“Auf Stund und Zeit, bin ich bereit”
(Na hora e no tempo, estou pronto)
Relógio despertador de mesa inserido em estrutura retangular em bronze dourado e assente em quatro pés em prata em forma de sereia. Decorando toda a peça, mascarões e cartelas, também em prata, com inscrições em alemão referentes ao tempo e ao sonho. Para além do relógio existe uma fecharia de pederneira e uma caixa com tampa que abre por meio de uma mola, contendo no interior suporte para vela e uma caixinha para pólvora.

########

# Objetivo 1:
Reescreva em forma de lista o parágrafo da descrição do relógio que começa com "Relógio despertador de mesa", mantendo os fatos principais.
# Objetivo 2:
Continue a descrição do relógio despertador a partir da última frase.
Os dados são um material à parte e não têm relação com o texto.

# Seção de dados:

########

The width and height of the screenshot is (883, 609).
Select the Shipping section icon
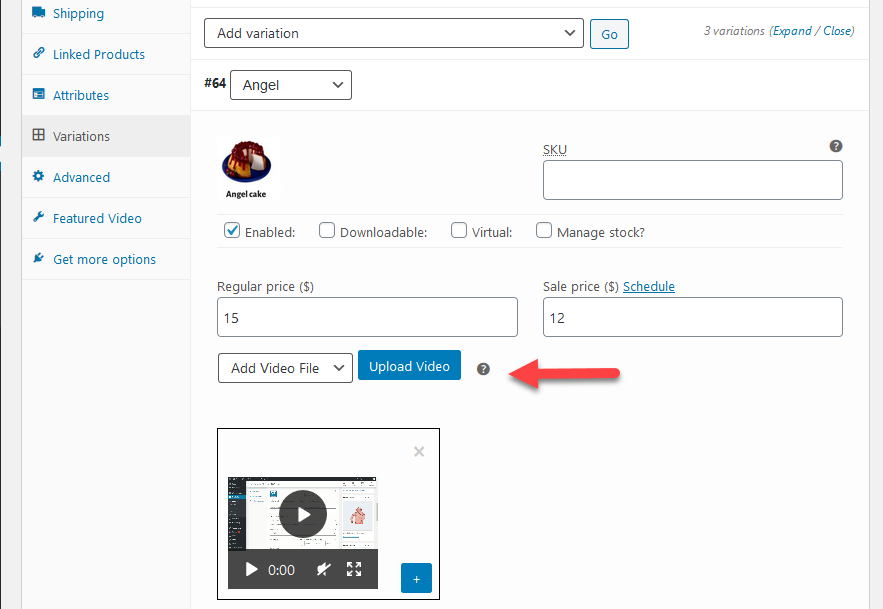pyautogui.click(x=36, y=13)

########

# Resposta 1:
- Relógio despertador de mesa, dentro de uma estrutura retangular de bronze dourado.
- Apoiado em quatro pés de prata em forma de sereia.
- Decorado em toda a peça com mascarões e cartelas de prata, com inscrições em alemão sobre o tempo e o sonho.
- Tem também uma fecharia de pederneira.
- Tem ainda uma caixa com tampa que abre por mola, com um suporte para vela e uma caixinha para pólvora por dentro.

# Resposta 2:
História do despertador:
Desde sempre que o homem procurou métodos para acordar no momento pretendido, desde a luz solar à ingestão de grandes quantidades de líquidos antes de se deitar, de modo a despertar cedo e poder aproveitar as horas de luz. Na antiga Grécia usaram-se dispositivos mais sofisticados, como a adaptação de clepsidras com sistemas que produziam um som a determinado momento. Curiosamente, em 1555, Tagi ad-Din Muhammad ibn Máruf, cientista nascido na Síria, menciona, num dos seus livros, um mecanismo despertador de uso doméstico baseado na colocação de um pino no mostrador do relógio, não se sabendo porém, se o mesmo foi alguma vez construído. Na Europa, a partir da Idade Média e durante muitos séculos, eram os relógios públicos que regiam a vida do povo, sendo os sinos das igrejas, em ocasiões associados a relógios mecânicos, que marcavam os diferentes momentos do dia.
De forma geral e errada, a invenção do relógio-despertador tal como o entendemos hoje em dia – um relógio com algum tipo de engenho associado que produz um sinal sonoro à hora pretendida – é atribuída a Levi Hutchins, que em 1787 fabricou na sua casa em New Hampshire, EUA, um dispositivo baseado num mecanismo associado a uma caixa de madeira que fazia soar um sino às 4 da madrugada todos os dias; porém este dispositivo não era regulável e estava exclusivamente preparado para acordar o seu inventor a horas de ir para o trabalho.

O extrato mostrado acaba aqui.